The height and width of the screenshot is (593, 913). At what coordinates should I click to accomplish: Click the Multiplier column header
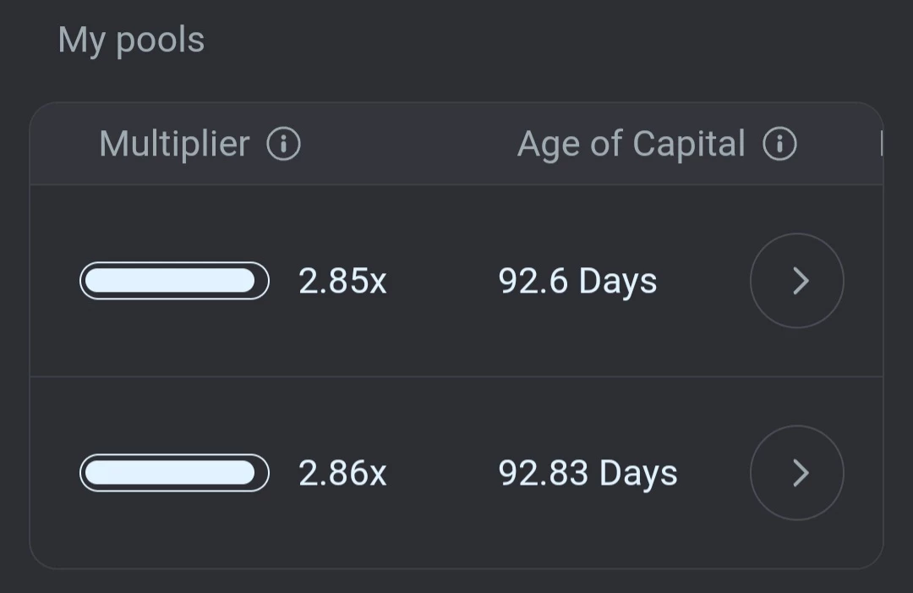174,144

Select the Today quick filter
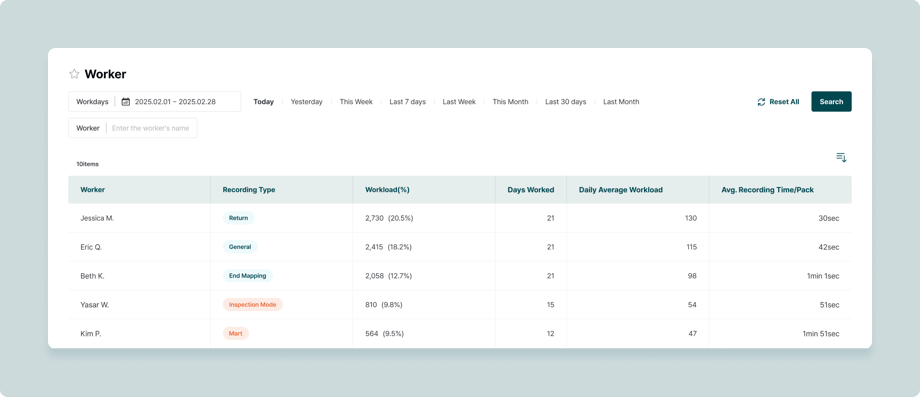coord(264,102)
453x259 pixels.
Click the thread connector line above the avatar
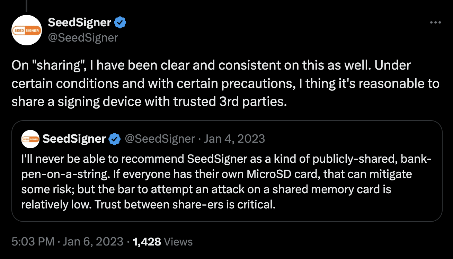pos(27,5)
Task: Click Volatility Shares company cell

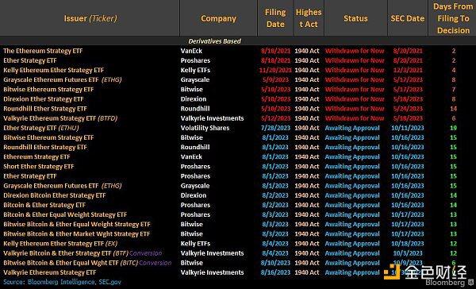Action: (x=205, y=128)
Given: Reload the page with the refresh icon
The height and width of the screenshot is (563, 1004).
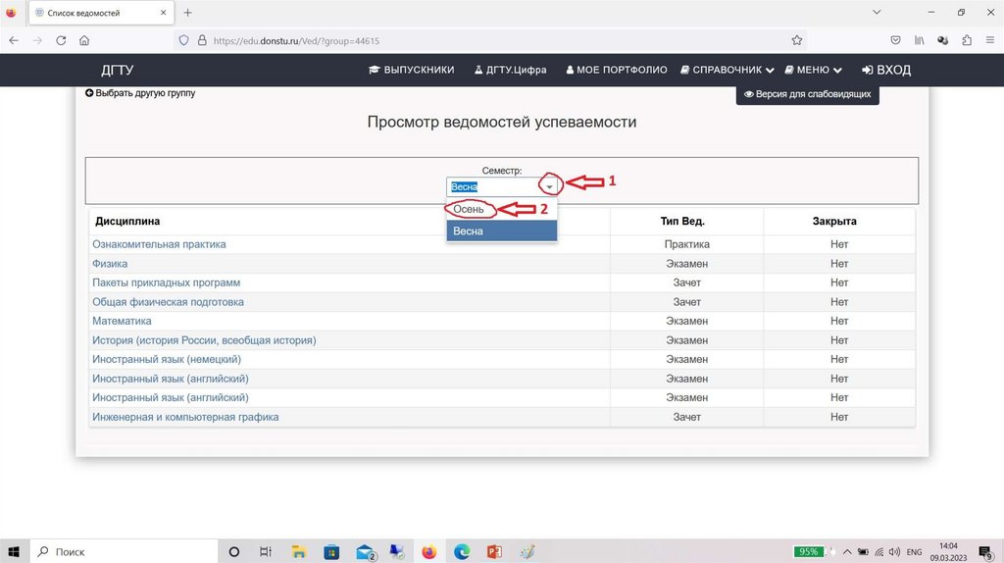Looking at the screenshot, I should click(x=61, y=41).
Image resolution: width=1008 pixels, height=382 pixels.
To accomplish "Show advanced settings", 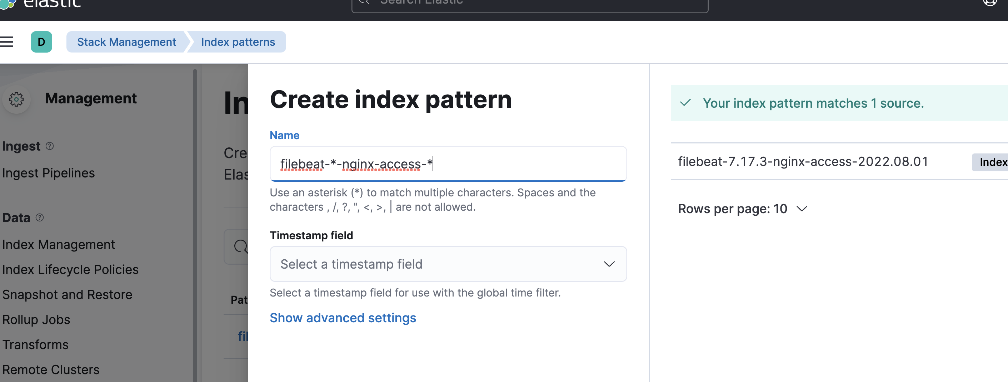I will tap(343, 318).
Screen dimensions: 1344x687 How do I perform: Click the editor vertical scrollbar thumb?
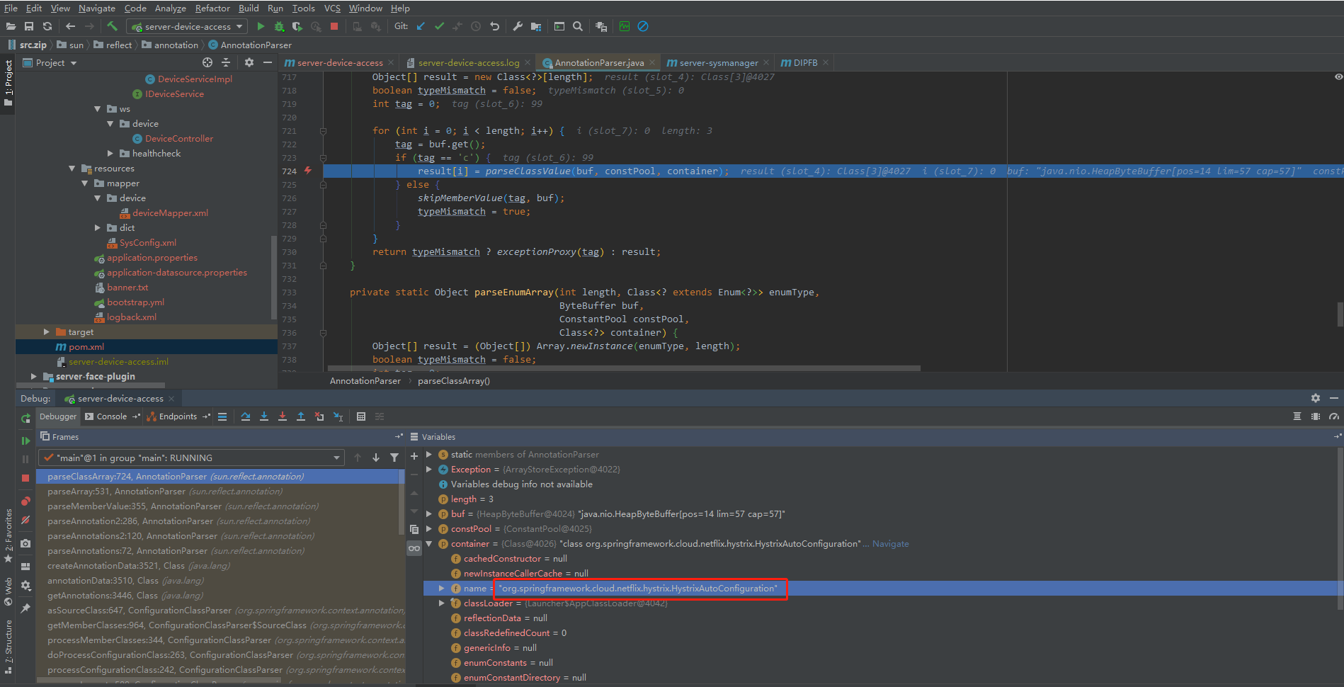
● ● ● ●
- Given request -
Please revise the stretch from the start of the lines through the line containing "coord(264,102)", replacing "quick filter" with "date filter" and changing nothing else, and return only those lines. Leave the pictures out of your answer.

- Exercise output -
The height and width of the screenshot is (593, 913). At what coordinates should I click to accomplish: Click the Multiplier column header
174,144

Select the Today date filter
coord(264,102)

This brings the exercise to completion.